Da fare.
A. Stampa, dal testo scelto, il passo che va da "È abbastanza raro" fino a "mano negli archivi.".
B. Secondo il testo scelto, che cosa fu tra le prime vittime della rivoluzione?

Testo scelto.

━━━━━━━━━━━━━━━━

È abbastanza raro per la storiografia italiana, e quindi da salutare con compiacimento, un libro come questo di Andrea Graziosi ( L'Urss di Lenin e Stalin. Storia dell'Unione Sovietica 1914-1945, Il Mulino); un libro che per la sua importanza merita dunque un discorso ulteriore più ampio di quelli che lo hanno riguardato finora. È uno di quei testi, fra l'altro, che per solito la nostra editoria è costretta a tradurre dall'inglese perché da noi non si scrivono: e cioè il racconto di un grande nodo di storia mondiale, di carattere divulgativo sì, ma, come si usa dire, di alta divulgazione e frutto, oltre che di una amplissima bibliografia, di ricerche di prima mano negli archivi.
Un libro godibile, tutto fatti, spesso ignoti anche al pubblico colto, e che tra i filoni d'indagine fa posto anche a dimensioni di solito trascurate, quali per esempio il rapporto tra i generi (la condizione femminile fu tra le prime vittime della rivoluzione), i quanto mai eloquenti andamenti demografici, l'intricato problema delle nazionalità. Il tutto sorretto da un robusto impianto interpretativo, al cui centro sta un'ipotesi certo non comune tra gli addetti ai lavori. L'ipotesi cioè che il regime comunista russo non sia stato in realtà un totalitarismo, come oggi quasi universalmente si dice, ma piuttosto un caso particolarmente brutale di «dispotismo asiatico» (viene in mente la celebre definizione buchariniana di Stalin come «un Gengis khan col telefono »), dunque non un a suo modo modernissimo regime di massa, ma assai più un «ancien régime di tipo nuovo», un regime dove, per dirne solo una, che però serve a far capire di che si trattava, in tutto il periodo considerato la regola fu sempre quella di tenere la popolazione all'oscuro dei provvedimenti adottati dal potere.

━━━━━━━━━━━━━━━━

Dati grezzi.
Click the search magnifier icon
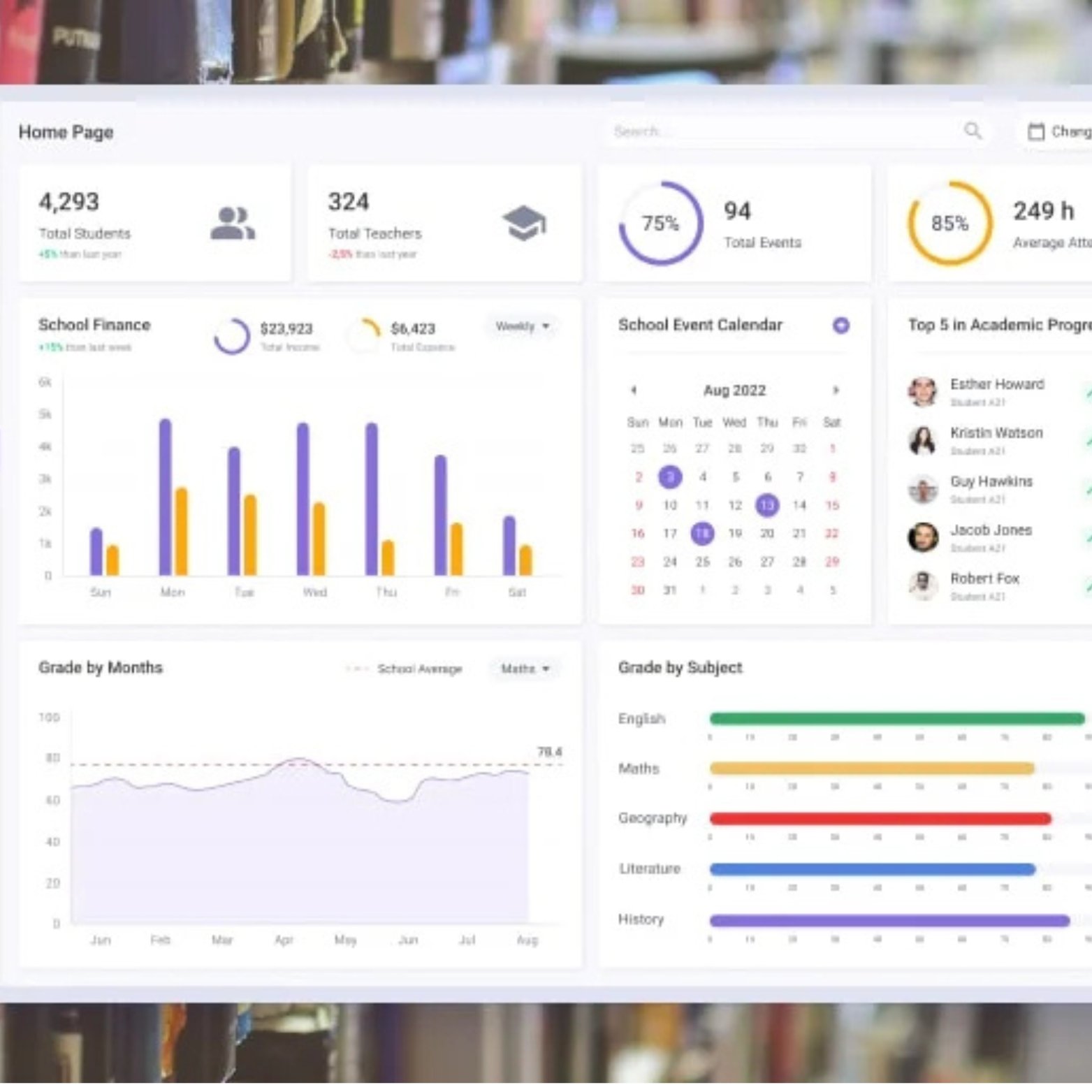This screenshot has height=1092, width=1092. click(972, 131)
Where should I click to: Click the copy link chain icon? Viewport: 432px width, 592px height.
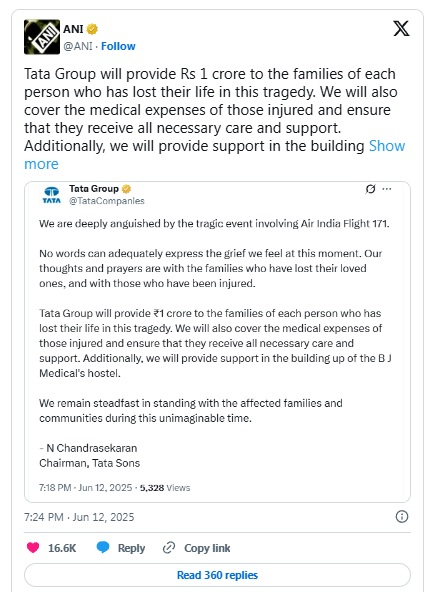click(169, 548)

━━━━━━━━━━━━━━━━

Soluzioni svolte.
A.
È abbastanza raro per la storiografia italiana, e quindi da salutare con compiacimento, un libro come questo di Andrea Graziosi ( L'Urss di Lenin e Stalin. Storia dell'Unione Sovietica 1914-1945, Il Mulino); un libro che per la sua importanza merita dunque un discorso ulteriore più ampio di quelli che lo hanno riguardato finora. È uno di quei testi, fra l'altro, che per solito la nostra editoria è costretta a tradurre dall'inglese perché da noi non si scrivono: e cioè il racconto di un grande nodo di storia mondiale, di carattere divulgativo sì, ma, come si usa dire, di alta divulgazione e frutto, oltre che di una amplissima bibliografia, di ricerche di prima mano negli archivi.

B. La condizione femminile.